Design, Synthesis, in Silico and in Vitro Evaluation of New Combretastatin A-4 Analogs as Antimitotic Antitumor Agents.

Abstract

Combretastatin A-4 (CA-4) binds β-tubulin at the colchicine-binding site preventing tubulin from polymerizing into microtubules. CA-4 and cis combretastatin analogs isomerize to the trans form resulting in decreased cytotoxicity and anti-tubulin activity. However, the excellent anti-cancer potential and relatively simple molecular structure of CA-4, provide an encouraging starting point for the development of new, more stable and more potent anti-tubulin compounds. To synthesize a new series of 4-(3,4,5-trimethoxyphenyl)-2,4-dihydro-3H-1,2,4-triazole-3-thione derivatives (compounds 10-12) as analogs of CA-4, with different alkyl, and aryl side chain substituents at the triazole moiety (B-ring), resulting in permanent cis form. The newly synthesized CA-4 analogs were characterized by FT-IR, 1HNMR, 13CNMR, and HR-MS(ESI) techniques. Molecular docking studies including docking score (G) ADMET, DFT, and mlocular similarities were performed. The anti-proliferative activity of the new compounds against three human cancer cell lines was evaluated using the MTT assay, and their ability to inhibit tubulin polymerization, and consequently their effects on cell cycle progression and induction of apoptois were assessed. Molecular docking studies showed that compounds 11b and 11d exhibited the highest docking scores (-13.30 and -14.01 Kcal/mol, respectively) into colchicine-binding site, scores very close to the reference drug colchicine (-13.50 Kcal/mol), and that hydrogen bonding and hydrophobic interaction are essential for binding.
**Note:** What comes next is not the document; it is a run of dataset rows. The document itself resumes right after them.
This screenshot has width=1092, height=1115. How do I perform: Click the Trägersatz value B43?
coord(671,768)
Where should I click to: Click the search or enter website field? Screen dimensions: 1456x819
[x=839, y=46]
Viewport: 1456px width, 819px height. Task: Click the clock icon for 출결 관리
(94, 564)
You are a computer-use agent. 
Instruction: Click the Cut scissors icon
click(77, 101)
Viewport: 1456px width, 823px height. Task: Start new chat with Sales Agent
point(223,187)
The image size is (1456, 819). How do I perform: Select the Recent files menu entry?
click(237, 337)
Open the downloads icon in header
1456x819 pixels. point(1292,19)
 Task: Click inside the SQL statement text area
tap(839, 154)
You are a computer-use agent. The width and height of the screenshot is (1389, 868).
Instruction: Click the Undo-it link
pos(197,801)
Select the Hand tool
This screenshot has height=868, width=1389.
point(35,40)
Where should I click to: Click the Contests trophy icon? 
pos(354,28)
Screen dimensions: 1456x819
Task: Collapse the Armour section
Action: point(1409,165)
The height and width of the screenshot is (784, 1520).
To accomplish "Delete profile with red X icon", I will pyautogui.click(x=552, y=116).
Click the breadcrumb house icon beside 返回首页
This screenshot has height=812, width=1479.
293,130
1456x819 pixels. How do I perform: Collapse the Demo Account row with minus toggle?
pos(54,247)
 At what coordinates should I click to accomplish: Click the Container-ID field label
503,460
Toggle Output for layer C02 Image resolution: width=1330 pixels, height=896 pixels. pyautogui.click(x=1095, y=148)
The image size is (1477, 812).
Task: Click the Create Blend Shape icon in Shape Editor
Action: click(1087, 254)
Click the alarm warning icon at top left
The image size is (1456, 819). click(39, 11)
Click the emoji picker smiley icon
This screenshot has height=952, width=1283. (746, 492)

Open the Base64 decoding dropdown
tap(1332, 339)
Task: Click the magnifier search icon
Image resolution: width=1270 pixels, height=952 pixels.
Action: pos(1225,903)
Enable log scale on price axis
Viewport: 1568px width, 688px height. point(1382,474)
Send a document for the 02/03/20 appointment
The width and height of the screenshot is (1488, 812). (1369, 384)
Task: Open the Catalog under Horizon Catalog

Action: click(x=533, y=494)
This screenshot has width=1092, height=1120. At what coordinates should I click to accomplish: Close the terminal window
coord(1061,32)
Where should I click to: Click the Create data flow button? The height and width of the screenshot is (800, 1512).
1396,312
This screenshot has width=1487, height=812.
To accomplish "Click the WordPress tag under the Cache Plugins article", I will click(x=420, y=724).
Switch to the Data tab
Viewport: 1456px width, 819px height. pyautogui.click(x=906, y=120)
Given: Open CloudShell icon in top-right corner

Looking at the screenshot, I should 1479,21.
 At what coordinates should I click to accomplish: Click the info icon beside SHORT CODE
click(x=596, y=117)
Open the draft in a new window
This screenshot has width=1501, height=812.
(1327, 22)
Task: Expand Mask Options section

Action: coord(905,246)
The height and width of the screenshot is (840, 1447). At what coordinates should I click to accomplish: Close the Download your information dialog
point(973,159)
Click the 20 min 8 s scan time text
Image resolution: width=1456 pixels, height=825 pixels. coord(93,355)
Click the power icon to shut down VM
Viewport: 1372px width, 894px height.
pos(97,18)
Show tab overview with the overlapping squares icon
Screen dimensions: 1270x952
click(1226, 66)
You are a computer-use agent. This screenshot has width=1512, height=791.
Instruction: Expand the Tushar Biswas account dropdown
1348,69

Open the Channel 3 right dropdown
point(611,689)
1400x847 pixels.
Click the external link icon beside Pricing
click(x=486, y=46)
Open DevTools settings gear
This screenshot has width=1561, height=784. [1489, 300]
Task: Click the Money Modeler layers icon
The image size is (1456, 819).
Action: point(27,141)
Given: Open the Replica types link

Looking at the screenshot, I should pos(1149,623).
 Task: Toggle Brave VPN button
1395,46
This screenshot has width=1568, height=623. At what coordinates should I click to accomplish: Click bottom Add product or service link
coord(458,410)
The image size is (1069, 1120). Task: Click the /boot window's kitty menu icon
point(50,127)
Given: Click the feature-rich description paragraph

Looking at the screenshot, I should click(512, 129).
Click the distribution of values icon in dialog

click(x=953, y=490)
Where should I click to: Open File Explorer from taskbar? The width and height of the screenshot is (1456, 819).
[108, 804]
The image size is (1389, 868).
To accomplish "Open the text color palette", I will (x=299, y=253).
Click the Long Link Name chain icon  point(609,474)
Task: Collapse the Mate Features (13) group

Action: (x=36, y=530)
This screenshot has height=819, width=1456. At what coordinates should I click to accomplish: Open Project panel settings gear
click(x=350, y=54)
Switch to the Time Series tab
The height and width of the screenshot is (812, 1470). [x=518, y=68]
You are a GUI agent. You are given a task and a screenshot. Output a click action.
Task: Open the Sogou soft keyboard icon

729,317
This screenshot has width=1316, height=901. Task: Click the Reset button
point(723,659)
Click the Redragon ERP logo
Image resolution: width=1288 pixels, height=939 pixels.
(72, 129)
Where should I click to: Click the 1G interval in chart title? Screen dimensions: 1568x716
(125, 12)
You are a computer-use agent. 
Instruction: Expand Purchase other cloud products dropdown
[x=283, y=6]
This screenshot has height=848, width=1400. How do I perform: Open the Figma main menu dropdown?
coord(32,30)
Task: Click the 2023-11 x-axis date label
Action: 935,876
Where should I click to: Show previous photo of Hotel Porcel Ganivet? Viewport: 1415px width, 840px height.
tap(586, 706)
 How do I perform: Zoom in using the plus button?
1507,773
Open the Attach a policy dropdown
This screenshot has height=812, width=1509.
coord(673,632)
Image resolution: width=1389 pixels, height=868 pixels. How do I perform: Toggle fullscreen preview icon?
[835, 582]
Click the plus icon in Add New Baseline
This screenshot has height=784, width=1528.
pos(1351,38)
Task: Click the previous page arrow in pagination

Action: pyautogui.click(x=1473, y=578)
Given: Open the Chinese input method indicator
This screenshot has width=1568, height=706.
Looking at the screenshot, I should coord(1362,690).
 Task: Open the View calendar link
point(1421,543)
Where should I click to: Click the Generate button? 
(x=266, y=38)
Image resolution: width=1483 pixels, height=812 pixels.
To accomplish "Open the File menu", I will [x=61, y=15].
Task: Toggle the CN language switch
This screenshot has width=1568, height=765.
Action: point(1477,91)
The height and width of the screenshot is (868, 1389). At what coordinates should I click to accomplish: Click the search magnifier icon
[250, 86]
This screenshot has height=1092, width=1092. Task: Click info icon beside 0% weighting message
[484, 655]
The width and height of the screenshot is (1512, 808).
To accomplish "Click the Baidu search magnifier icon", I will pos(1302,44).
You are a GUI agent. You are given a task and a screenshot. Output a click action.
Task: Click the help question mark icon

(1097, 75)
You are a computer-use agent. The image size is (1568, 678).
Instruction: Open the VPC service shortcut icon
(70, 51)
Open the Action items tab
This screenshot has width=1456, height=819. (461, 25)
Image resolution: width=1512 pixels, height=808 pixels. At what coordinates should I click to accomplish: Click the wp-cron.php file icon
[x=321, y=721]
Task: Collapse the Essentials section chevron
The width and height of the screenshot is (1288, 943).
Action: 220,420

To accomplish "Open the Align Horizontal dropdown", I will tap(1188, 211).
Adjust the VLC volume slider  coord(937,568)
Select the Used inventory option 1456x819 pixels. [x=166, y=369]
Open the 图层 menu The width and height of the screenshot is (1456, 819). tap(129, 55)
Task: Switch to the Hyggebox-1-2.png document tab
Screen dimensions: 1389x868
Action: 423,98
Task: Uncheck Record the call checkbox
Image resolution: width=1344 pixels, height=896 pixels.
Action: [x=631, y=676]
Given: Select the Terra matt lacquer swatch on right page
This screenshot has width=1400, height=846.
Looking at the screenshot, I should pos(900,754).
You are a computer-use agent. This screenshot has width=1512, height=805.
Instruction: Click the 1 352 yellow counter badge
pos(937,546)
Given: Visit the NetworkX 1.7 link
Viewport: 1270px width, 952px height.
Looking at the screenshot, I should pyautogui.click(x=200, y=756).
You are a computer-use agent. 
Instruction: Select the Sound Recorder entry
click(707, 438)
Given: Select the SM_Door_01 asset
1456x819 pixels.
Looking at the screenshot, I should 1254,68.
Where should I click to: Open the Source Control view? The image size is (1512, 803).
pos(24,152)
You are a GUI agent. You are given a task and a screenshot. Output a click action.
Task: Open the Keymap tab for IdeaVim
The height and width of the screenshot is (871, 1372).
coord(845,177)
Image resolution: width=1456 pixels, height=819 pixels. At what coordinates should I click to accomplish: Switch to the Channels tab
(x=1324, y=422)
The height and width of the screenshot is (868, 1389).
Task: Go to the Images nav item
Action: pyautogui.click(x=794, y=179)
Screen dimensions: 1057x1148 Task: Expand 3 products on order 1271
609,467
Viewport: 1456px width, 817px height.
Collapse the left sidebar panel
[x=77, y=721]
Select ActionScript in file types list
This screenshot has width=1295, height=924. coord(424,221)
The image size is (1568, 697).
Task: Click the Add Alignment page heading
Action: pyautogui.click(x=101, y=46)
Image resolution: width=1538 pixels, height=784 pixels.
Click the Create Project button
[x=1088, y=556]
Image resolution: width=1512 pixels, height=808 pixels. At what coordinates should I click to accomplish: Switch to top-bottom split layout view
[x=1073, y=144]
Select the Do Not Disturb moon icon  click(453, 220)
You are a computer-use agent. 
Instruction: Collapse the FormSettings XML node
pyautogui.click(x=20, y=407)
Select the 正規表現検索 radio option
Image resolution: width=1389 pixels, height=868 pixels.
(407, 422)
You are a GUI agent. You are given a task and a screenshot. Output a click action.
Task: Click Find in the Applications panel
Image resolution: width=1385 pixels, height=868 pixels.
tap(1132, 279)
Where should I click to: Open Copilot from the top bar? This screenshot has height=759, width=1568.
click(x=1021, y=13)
The most active cytotoxic compound 11b had potent IC50 values ranging from 3.83 to 10.67 µM against the three human cancer cell lines, while exhibiting low cytotoxicity against non-cancer human WI-38, suggesting that compound 11b targets rapidly growing cancer cells. Moreover, compound 11b exhibited potent anti-tubulin activity which was comparable to CA-4. Targeting microtubules caused cell cycle arrest at the G2/M phase resulting in induction of apoptosis. These findings indicate that compound 11b is a promising β-tubulin-binding compound with antimitotic action that has the potential to treat cancer.